Eric Reed always thought of himself as a “little heavy.” But he really started to gain weight around 2018, after a back injury in Army training and a messy divorce left him struggling emotionally. The pain made it difficult to exercise, and within two years of leaving the military, he put on another 50 pounds.
“I just drank all the time, at least a 12 to 24-pack a week. I was constantly ordering pizza, eating way too much food,” said Mr. Reed, now a 41-year-old medical imaging specialist living in Fairmont, W.Va. At his heaviest, he weighed 358 pounds.
Mr. Reed had been a wrestler in high school but could no longer finish a round of golf with his father.
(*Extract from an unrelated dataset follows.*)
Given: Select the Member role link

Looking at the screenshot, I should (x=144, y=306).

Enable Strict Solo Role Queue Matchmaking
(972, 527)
His new wife, Kathleen, loved exploring state parks and kayaking. “I would try to do those things with her,” Mr. Reed said, “and I couldn’t.”
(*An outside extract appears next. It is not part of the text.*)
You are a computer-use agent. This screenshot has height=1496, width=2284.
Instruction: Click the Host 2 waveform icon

Still, he never thought about seeing a doctor. He was just big, like a lot of his friends, and weight loss felt more like a woman’s concern; in his circles, bringing obesity up was like saying you’re a “vegan at a steakhouse,” he said.
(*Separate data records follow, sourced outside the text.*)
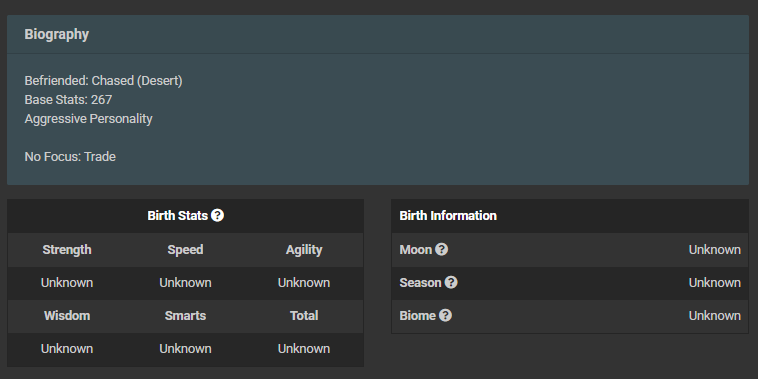Click the Birth Stats table header

pyautogui.click(x=186, y=216)
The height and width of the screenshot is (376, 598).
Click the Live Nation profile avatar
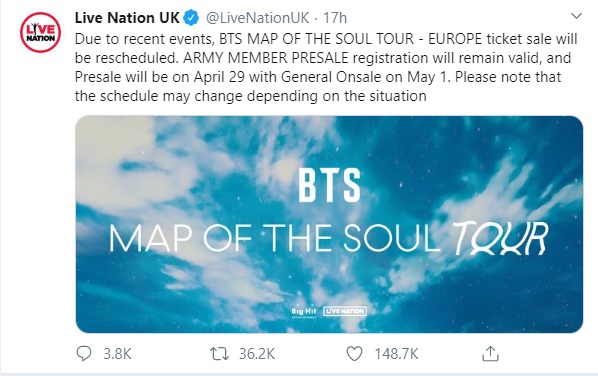click(40, 32)
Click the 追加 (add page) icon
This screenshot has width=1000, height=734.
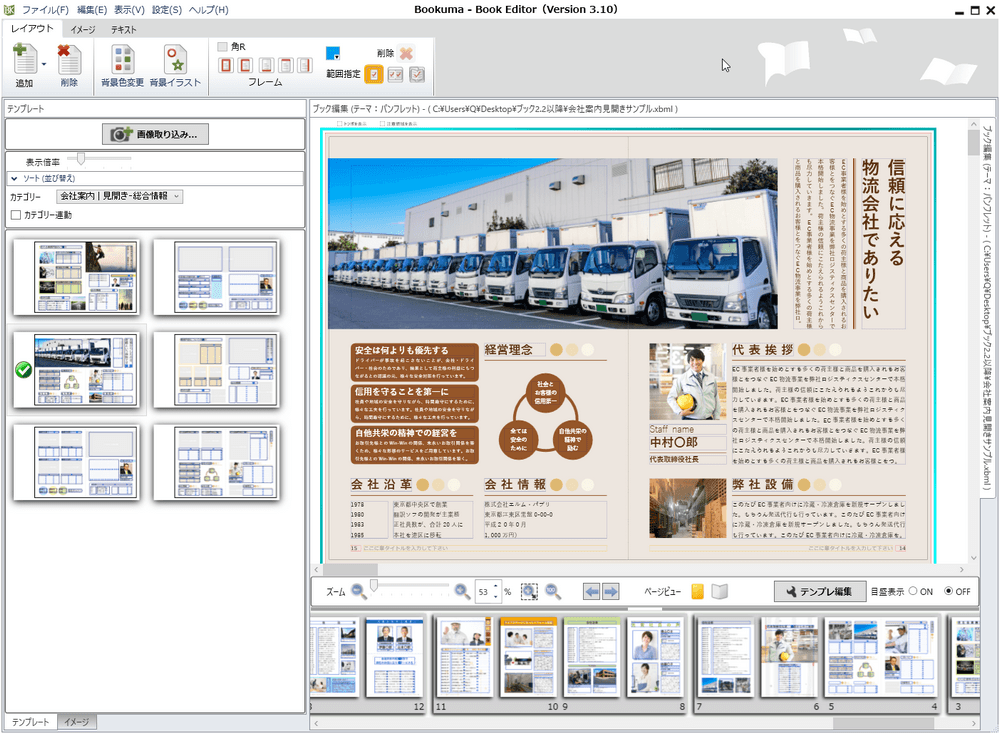tap(24, 60)
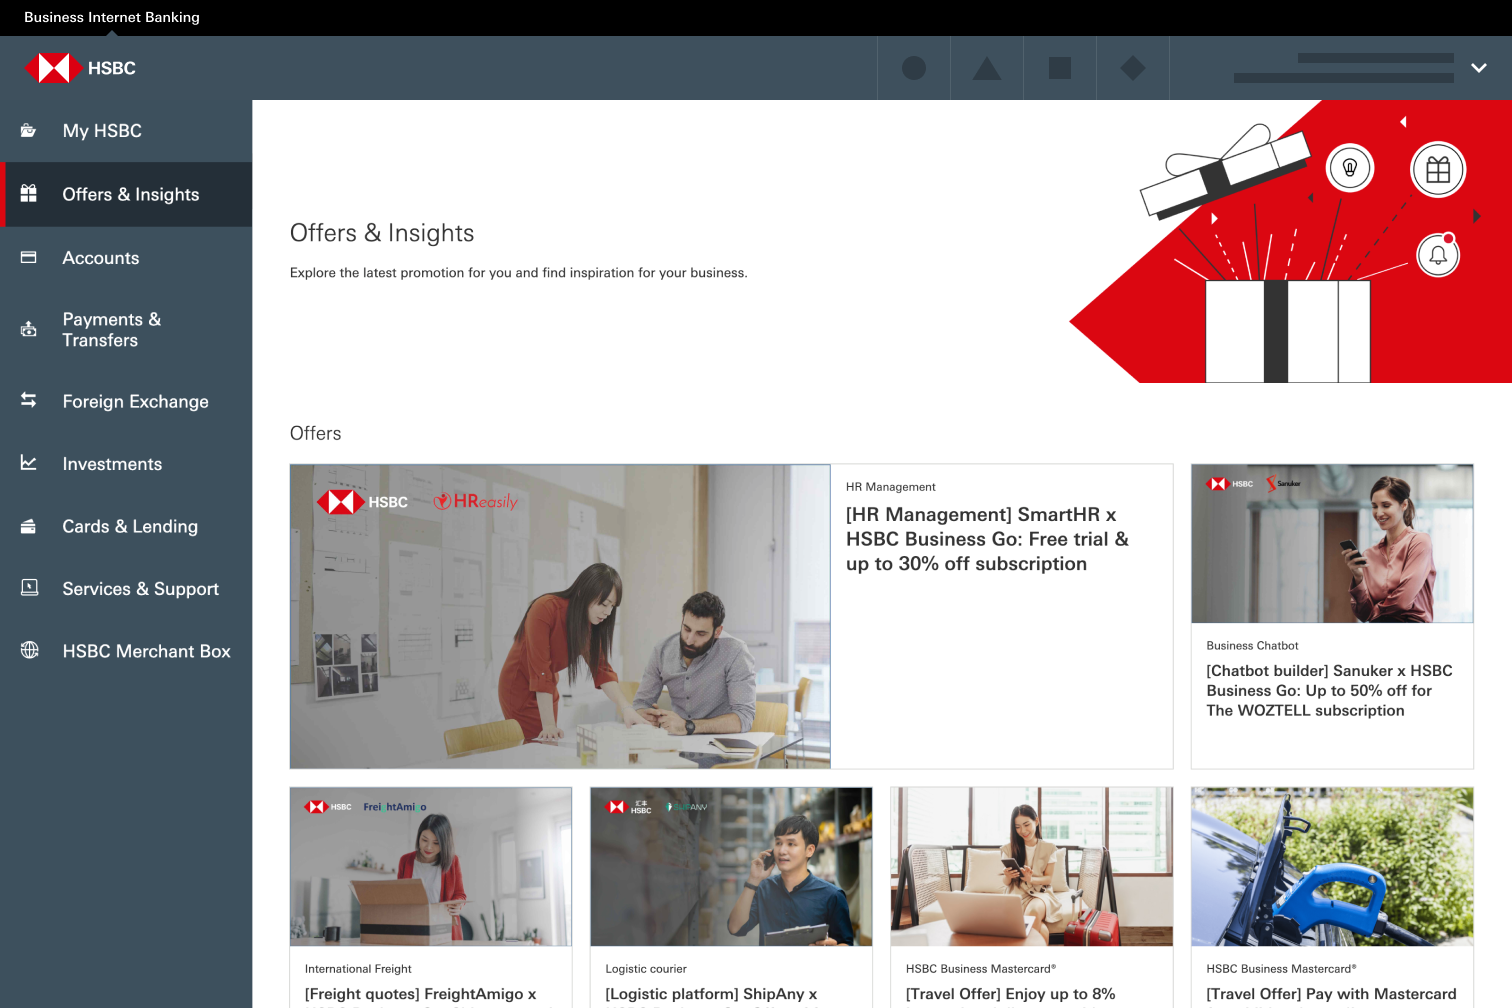
Task: Open Sanuker Chatbot builder offer link
Action: click(1329, 690)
But in 2023, his wife took him to the doctor’s office, where he was prescribed GLP-1 drugs for his Type 2 diabetes and obesity. “If it hadn’t been for her pushing me, I probably wouldn’t have done anything,” Mr. Reed said.
Recent data suggests that around 40 percent of adults in the United States have obesity, which sets the stage for high blood pressure, various forms of cancer and some 200 other complications. Men have similar rates of obesity as women, but they are less likely to seek medical care, making up only about 20 percent of bariatric surgery patients and around 22 percent of people on anti-obesity drugs. If men do take GLP-1 medications, a recent study suggests that they are also more likely to stop using them.